DATI FORNITI:
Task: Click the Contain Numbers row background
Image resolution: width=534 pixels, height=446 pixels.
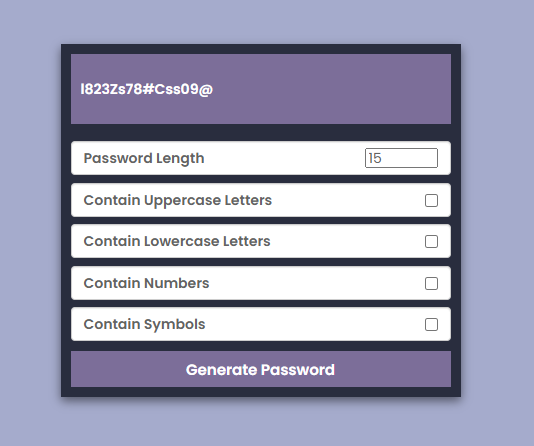Action: coord(317,283)
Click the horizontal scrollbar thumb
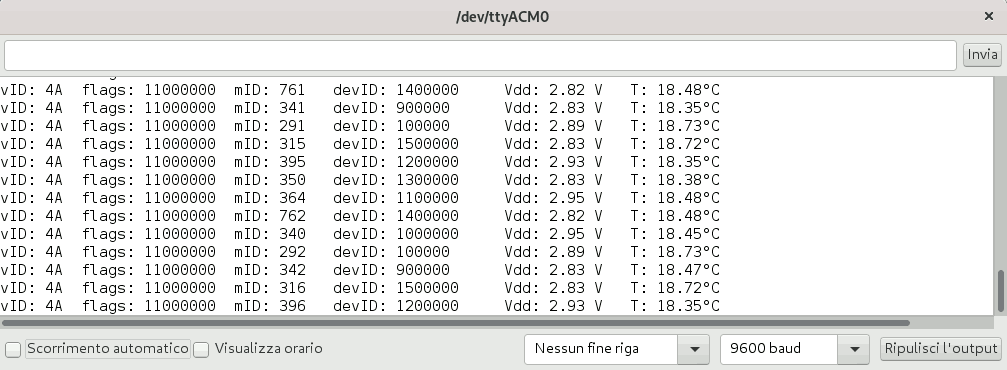This screenshot has width=1007, height=370. point(455,322)
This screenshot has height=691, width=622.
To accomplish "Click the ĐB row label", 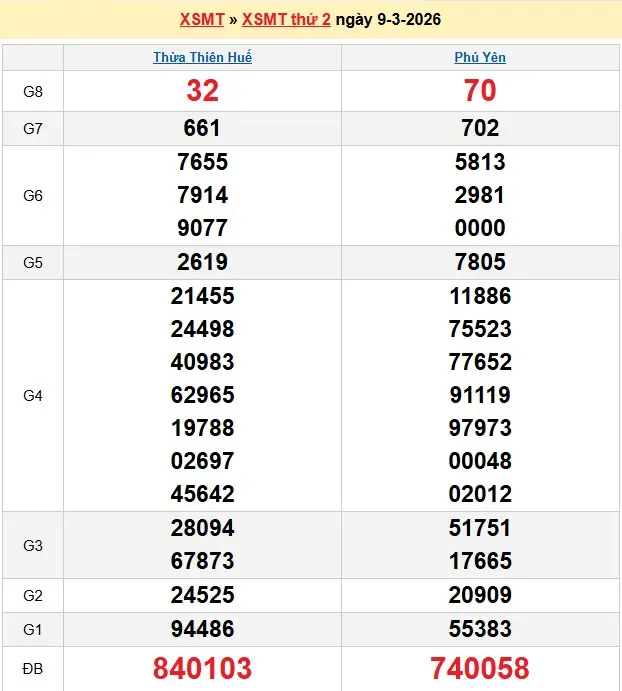I will point(33,668).
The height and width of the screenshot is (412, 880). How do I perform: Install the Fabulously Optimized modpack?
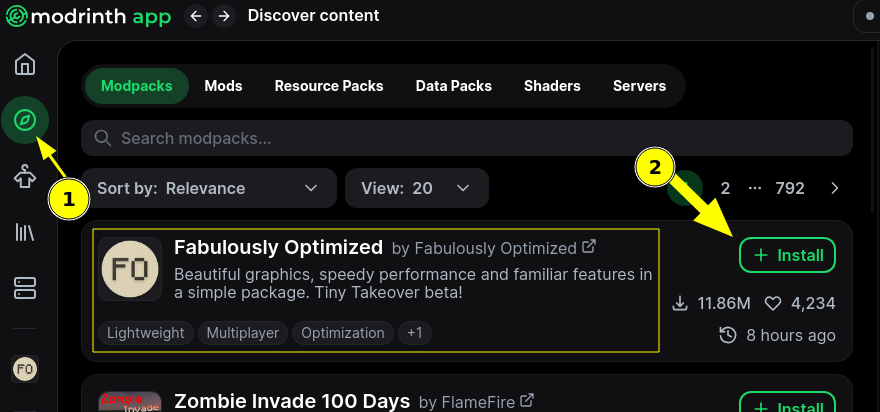click(787, 255)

COSA FARE: Sostituisci "Install" con "Download" nelle voci che vanno dalla riga contenente "The height and" fino alla fine, lasciando tutto il resto invariato. Riporta soltanto queste righe e ometti le immagini.

SOLUZIONE:
The height and width of the screenshot is (412, 880). How do I perform: Download the Fabulously Optimized modpack?
click(787, 255)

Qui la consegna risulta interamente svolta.